# Testing Jupyter 

In [11]:
import pandas as pd
from datetime import datetime

df = pd.read_excel("daily_bitcoin_ohlc.xlsx")

# print(df.head())

def calculate_daily_returns(df) -> pd.Series:
    """
        Calculate the daily returns from a DataFrame with a 'Close' column.

        Parameters:
            df (pd.DataFrame): DataFrame containing historical price data with a 'Close' column.

        Returns:
            pd.Series: A Series of daily return values (as decimal percentages).
    """

    daily_returns = df['close'].pct_change()
    # .pct_change() is a built in pandas method 
    # ( calculates the percentage change between the current and the prev element)
    return daily_returns

df['timestamp'] = pd.to_datetime(df['timestamp'])

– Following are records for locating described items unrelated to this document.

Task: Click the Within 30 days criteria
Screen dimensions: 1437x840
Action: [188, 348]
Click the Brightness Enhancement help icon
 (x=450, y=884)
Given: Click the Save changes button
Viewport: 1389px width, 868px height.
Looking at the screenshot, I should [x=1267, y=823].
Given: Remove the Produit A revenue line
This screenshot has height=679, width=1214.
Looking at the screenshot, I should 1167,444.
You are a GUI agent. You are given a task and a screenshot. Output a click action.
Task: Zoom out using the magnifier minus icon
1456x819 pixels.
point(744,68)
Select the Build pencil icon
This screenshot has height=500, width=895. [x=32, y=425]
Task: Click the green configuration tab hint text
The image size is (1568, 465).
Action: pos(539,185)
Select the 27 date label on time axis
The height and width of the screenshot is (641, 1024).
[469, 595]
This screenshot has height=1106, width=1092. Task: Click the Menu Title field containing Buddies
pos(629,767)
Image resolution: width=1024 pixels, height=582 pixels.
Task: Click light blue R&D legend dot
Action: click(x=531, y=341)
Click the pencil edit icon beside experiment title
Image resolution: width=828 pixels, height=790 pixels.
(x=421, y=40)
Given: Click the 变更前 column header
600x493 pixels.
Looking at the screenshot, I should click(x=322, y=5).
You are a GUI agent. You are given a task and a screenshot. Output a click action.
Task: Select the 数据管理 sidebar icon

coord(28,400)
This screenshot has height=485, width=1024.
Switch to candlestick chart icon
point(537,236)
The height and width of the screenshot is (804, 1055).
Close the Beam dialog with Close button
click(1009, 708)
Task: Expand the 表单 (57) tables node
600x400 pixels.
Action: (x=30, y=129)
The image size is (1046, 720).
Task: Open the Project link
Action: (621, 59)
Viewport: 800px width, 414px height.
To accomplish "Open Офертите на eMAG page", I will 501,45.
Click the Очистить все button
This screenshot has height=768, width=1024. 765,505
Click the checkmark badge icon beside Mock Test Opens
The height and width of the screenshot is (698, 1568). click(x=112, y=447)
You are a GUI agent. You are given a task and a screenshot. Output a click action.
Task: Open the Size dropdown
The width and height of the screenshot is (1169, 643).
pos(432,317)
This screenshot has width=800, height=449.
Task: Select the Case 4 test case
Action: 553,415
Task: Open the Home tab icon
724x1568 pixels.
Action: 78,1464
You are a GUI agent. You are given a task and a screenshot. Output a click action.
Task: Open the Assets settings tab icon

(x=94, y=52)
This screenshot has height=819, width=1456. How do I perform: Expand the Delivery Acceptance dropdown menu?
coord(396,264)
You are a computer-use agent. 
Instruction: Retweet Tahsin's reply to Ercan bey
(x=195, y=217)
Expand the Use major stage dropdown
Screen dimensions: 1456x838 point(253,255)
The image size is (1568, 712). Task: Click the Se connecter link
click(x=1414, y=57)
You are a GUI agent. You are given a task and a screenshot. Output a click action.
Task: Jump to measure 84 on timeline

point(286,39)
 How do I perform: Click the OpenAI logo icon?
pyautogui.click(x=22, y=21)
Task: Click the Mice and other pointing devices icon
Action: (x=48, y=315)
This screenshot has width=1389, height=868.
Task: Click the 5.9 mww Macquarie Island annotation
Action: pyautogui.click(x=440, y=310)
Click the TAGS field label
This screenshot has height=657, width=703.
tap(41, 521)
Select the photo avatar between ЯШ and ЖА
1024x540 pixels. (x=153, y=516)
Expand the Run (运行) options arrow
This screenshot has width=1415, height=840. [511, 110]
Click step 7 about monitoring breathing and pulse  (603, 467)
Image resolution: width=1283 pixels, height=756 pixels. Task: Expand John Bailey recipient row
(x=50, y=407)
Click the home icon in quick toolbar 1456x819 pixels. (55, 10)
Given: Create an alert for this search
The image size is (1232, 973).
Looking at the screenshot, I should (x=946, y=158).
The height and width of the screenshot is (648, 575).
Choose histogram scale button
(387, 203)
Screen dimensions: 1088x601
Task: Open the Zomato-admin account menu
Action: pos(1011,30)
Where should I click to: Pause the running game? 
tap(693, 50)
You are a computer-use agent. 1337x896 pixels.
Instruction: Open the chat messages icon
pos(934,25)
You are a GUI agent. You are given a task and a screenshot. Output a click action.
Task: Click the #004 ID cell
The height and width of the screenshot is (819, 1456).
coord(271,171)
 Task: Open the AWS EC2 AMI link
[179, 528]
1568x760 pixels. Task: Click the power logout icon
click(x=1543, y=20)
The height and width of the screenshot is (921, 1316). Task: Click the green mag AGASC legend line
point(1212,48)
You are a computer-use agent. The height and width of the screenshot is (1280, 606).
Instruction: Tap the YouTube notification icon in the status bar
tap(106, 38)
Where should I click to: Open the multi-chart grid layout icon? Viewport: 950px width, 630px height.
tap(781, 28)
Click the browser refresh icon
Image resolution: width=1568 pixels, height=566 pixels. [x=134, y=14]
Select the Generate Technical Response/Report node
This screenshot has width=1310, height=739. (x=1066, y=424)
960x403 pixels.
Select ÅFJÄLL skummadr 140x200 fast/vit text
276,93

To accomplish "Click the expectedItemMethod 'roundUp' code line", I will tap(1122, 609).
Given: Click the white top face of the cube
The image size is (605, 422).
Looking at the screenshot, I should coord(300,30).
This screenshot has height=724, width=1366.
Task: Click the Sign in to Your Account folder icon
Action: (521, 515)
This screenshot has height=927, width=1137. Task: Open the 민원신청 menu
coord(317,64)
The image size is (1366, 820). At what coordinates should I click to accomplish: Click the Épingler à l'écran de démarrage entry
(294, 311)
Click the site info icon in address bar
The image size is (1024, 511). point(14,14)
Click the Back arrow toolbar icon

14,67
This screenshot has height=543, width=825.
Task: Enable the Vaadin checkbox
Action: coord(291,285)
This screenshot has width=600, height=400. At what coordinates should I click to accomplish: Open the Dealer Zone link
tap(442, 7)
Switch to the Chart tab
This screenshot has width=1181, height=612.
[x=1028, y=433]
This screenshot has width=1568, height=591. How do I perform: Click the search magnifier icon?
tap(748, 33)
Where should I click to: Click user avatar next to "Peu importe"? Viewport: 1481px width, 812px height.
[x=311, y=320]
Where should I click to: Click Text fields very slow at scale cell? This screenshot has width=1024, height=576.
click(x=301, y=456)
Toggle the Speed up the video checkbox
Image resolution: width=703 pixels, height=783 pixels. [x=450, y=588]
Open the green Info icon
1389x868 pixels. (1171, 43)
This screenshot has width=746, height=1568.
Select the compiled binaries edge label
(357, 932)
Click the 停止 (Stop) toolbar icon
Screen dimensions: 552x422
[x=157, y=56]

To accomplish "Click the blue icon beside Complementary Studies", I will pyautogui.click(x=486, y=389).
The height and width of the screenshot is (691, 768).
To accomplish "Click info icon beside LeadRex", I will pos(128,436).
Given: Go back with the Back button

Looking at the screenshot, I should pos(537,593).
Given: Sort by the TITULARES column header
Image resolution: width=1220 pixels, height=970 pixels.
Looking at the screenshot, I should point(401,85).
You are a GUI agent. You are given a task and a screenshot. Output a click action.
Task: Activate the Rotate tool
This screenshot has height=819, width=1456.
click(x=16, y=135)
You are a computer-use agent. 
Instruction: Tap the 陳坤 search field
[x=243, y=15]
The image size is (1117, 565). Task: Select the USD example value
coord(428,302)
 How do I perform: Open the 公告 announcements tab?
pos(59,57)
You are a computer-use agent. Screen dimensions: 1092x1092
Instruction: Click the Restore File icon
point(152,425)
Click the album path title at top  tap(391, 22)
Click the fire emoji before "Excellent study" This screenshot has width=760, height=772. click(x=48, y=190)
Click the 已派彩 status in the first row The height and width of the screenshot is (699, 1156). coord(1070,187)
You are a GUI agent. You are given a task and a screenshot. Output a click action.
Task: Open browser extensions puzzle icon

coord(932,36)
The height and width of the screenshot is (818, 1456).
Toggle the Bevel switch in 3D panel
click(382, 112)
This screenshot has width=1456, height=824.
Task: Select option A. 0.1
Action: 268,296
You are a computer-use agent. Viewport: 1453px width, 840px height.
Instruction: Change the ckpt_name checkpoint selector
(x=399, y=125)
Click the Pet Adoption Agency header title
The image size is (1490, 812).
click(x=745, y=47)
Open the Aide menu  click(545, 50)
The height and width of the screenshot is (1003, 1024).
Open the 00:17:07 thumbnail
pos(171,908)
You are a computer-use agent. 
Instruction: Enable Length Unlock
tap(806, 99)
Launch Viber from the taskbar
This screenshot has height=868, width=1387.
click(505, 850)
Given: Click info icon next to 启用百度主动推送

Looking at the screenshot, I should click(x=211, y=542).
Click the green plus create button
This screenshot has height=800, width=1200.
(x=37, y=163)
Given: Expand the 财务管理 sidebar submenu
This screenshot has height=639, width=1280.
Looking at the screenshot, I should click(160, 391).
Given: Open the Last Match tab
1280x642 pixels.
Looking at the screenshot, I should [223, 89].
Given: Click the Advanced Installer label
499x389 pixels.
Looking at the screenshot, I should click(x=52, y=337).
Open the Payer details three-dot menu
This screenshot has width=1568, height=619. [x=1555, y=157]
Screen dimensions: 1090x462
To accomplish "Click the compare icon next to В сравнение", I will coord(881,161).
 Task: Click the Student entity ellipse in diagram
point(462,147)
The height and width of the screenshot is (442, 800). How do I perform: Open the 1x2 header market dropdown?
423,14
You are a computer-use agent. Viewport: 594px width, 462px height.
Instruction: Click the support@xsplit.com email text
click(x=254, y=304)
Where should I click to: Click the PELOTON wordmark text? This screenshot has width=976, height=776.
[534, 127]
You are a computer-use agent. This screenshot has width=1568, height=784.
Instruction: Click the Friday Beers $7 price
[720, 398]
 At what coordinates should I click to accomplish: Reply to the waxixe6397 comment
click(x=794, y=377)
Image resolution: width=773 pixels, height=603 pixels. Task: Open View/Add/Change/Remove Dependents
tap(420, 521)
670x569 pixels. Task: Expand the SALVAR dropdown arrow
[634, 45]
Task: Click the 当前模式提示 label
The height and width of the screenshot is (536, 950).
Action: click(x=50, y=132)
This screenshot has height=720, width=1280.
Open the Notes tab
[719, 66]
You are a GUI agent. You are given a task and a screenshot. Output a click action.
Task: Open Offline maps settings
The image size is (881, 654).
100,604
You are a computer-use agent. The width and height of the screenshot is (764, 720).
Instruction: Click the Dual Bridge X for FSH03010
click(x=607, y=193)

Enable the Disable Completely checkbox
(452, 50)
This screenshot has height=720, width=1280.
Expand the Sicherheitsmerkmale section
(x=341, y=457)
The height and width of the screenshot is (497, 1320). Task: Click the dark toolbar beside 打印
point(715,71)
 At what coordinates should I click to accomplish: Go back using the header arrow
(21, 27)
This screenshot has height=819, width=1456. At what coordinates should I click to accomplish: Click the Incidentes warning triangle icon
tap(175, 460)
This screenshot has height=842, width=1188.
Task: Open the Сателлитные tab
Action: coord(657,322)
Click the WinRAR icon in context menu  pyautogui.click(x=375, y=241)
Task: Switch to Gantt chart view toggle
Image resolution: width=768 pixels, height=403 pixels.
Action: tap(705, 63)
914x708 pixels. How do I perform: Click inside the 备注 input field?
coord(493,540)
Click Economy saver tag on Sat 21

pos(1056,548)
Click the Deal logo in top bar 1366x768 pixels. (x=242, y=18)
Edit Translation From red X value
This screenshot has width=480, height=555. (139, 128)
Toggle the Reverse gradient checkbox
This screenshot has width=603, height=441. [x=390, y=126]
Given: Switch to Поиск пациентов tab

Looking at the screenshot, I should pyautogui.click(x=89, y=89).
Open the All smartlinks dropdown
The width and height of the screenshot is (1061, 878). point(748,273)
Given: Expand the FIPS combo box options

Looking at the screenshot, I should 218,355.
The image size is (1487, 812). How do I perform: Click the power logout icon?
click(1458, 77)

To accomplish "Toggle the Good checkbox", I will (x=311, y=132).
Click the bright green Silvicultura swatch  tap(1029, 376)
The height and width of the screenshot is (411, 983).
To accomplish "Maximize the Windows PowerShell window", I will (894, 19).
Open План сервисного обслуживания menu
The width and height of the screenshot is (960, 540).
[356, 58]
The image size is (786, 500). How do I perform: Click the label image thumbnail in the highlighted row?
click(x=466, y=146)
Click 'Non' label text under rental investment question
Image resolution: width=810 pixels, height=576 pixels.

df['Daily Return'] = calculate_daily_returns(df)

In [10]:
def extract_date_components(timestamp_input) -> dict:
    """
    Transform a timestamp (string in “YYYY-MM-DD HH:MM:SS” format *or* a
    datetime.datetime object) into a dictionary of calendar-based features.

    Parameters
    ----------
    timestamp_input : str | datetime.datetime
        Either the timestamp string (e.g. "2023-10-26 14:30:00")
        or an already-parsed datetime object.

    Returns
    -------
    dict
        {
            "year":               2023,
            "quarter":            4,
            "month_number":       10,
            "month_name":         "October",
            "week_of_year":       43,      # ISO-8601 week number
            "day_of_week_number": 4,       # Monday=1 … Sunday=7  (ISO)
            "day_of_week_name":   "Thursday"
        }
    """

# Checks if timestamp input is of instance/type datetime
    if isinstance(timestamp_input, datetime):
        dt = timestamp_input
    elif isinstance(timestamp_input, str):
        try:   
            dt = datetime.strptime(timestamp_input, "%Y-%m-%d %H:%M:%S")
        except ValueError as exc:          
            raise ValueError(
                "Timestamp string must match 'YYYY-MM-DD HH:MM:SS'"
            ) from exc
    else:
        raise TypeError(
            "timestamp_input must be a datetime object or a timestamp string"
        )


    features = {
         "year":               dt.year,
        "quarter":            (dt.month - 1) // 3 + 1,          # 1–4
        "month_number":       dt.month,                         # 1–12
        "month_name":         dt.strftime("%B"),                # "January"
        "week_number":         dt.isocalendar().week,         # "January"
        "day_of_week_number": dt.weekday() + 1,                    # 1=Mon … 7=Sun
        "day_of_week_name":   dt.strftime("%A"),                # "Monday"…
    }

    return features

In [14]:
test_output = extract_date_components("2023-10-26 14:30:00")
print(test_output)


{'year': 2023, 'quarter': 4, 'month_number': 10, 'month_name': 'October', 'week_number': 43, 'day_of_week_number': 4, 'day_of_week_name': 'Thursday'}


In [4]:
from datetime import datetime

test_dt = datetime(2025, 5, 26, 20, 15, 0)
print(extract_date_components(test_dt))


{'year': 2025, 'quarter': 2, 'month_number': 5, 'month_name': 'May', 'week_number': 22, 'day_of_week_number': 0, 'day_of_week_name': 'Monday'}


In [6]:
# Expecting a ValueError due to bad format
try:
    extract_date_components("2023/10/26")
except ValueError as e:
    print("Caught expected ValueError:", e)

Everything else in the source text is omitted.